Via via hoorde ik dat men dit maar een vunzige gedachte van mij vond. Terwijl uit een onderzoek van The Spot dit jaar blijkt dat meer dan de helft van de respondenten 1-3 keer per week naar porno kijkt. En 9 op 10 van de 16-jarigen, zowel jongens als meisjes, heeft al meerdere keren op pornosites gezeten. Het kijken naar blote mensen blijkt aantrekkelijk. Toch beginnen jongeren later met seks dan vijf jaar geleden volgens de stichting Rutger (http://bit.ly/2zD5ACV), ondanks die belangstelling voor porno.
En hoe erg is het als je eens een erotische gedachte hebt? Als lesgever liever niet tijdens het lesgeven. Een leerkracht gaat echter over de schreef als die zijn macht gebruikt om daar seksueel fysiek of geestelijk gebruik van te maken. Hoe banaal de tekst ook mag klinken, maar Johnny Hoes zong al in 1962: Daar mag je alleen maar naar kijken, maar aankomen niet (hier de hele tekst van dat liedje: http://bit.ly/2ywN0vT).

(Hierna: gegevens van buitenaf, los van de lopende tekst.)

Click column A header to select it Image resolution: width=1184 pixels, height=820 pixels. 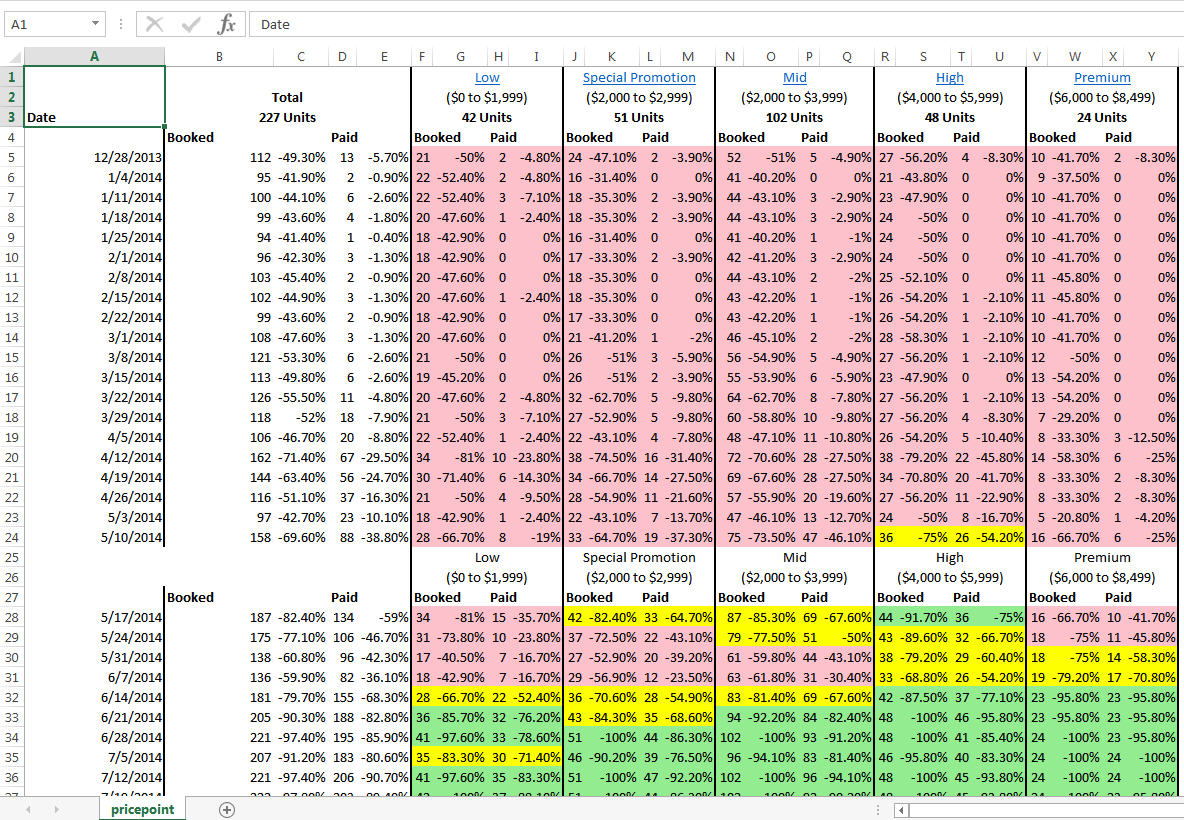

Ik googelde eens #metoo in het onderwijs en kwam heel wat schrijnende verhalen tegen. Ook voorbeelden van hoe docenten dit in de klas bespreken. Ervoor weglopen moet zeker niet. Basisscholen zijn sinds 2012 verplicht om aandacht te besteden aan seksualiteit en seksuele diversiteit, maar over hoe dat moet, zegt de overheid niets. Uit een onderzoek van het Ministerie van Onderwijs bleek vorig jaar dat niet elke school haar leerlingen onderwijst in weerbaarheid en respectvolle omgang met seksualiteit (Trouw, 24-10-17).
Seksueel grensoverschrijdend gedrag hoort niet op een school, niet tussen leerlingen en studenten onderling en zeker niet tussen docenten en leerlingen/studenten. Ik pleit voor nog meer aandacht op pabo’s en lerarenopleidingen voor seksuele voorlichting en opvoeding.